On numbering hegemonies and namespace monopolies

“Numbering hegemonies” is a term I've come up with to describe a certain kind of artificial monopoly which is common in the IT industry, though by no means necessarily constrained to it.

Broadly speaking, a numbering hegemony is an entity which exclusively controls the allocation of numbers in a namespace, and exploits the resulting monopoly to charge a pretty penny for allocations.

Of course, it's not necessarily inherently illegitimate for a namespace authority to charge some kind of fee to cover basic costs and discourage wasteful use. What sets numbering hegemonies apart is:

  • the seemingly artificial or deliberate scarcity created by a needlessly small namespace chosen by the authority; and/or

  • exorbitant fees in which the monopoly status of the numbering authority is exploited.

There are many examples of what appear to be numbering hegemonies:

  • USB Vendor IDs. This is a 16-bit namespace. In order to make a USB device you need to get a USB vendor ID.

    USB vendors have to be assigned by USB-IF, the steward organisation for the USB standard. For a vendor ID, you have two choices:

    • join USB-IF and pay $5000 a year in annual membership fees, or
    • pay $6000 one-time for a vendor ID without joining USB-IF.

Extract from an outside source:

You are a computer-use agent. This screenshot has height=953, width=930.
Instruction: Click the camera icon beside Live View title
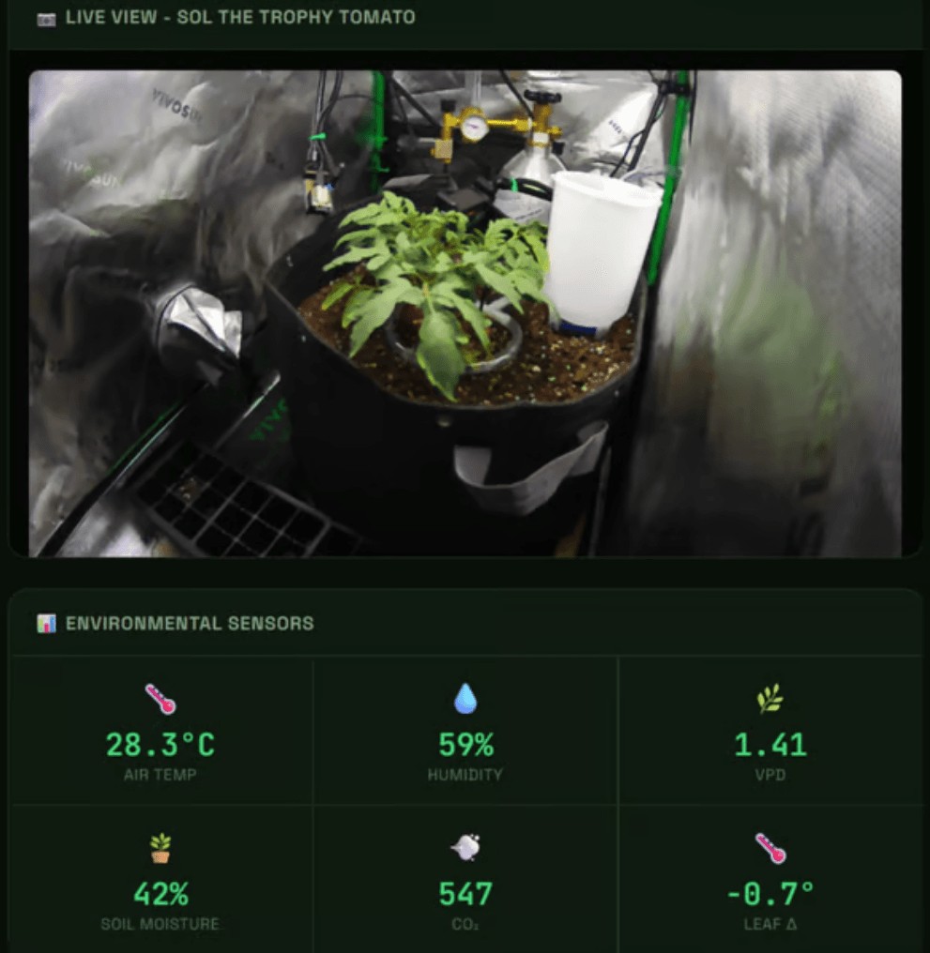click(x=46, y=20)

    These fees are clearly preposterous and have resulted in much ire from the maker community. There have been some initiatives launched to provide community access to certain existing vendor IDs, essentially whereby the holder of a vendor ID has offered to subdelegate product ID allocations to specific open source hardware projects.

    The questionable motives of the USB-IF have been demonstrated by their response to such initiatives — namely, by demanding that such practices be stopped and insisting that VID holders may not subdelegate their allocations to third parties.

    What is particularly egregious about USB's 16-bit vendor ID space is that there was absolutely no need for it. Even considering the fact that USB was originally designed to be implementable on 8-bit 8051-based microcontrollers, a larger vendor ID namespace (64-bit or perhaps a 128-bit UUID) would not actually have posed any issue when considering the overall size of USB descriptors. Thus, the scarcity of USB vendor IDs appears entirely artificial. Given the high fees charged by USB-IF, it is hard to shake the impression that the small namespace was chosen specifically to create a pretext for these fees.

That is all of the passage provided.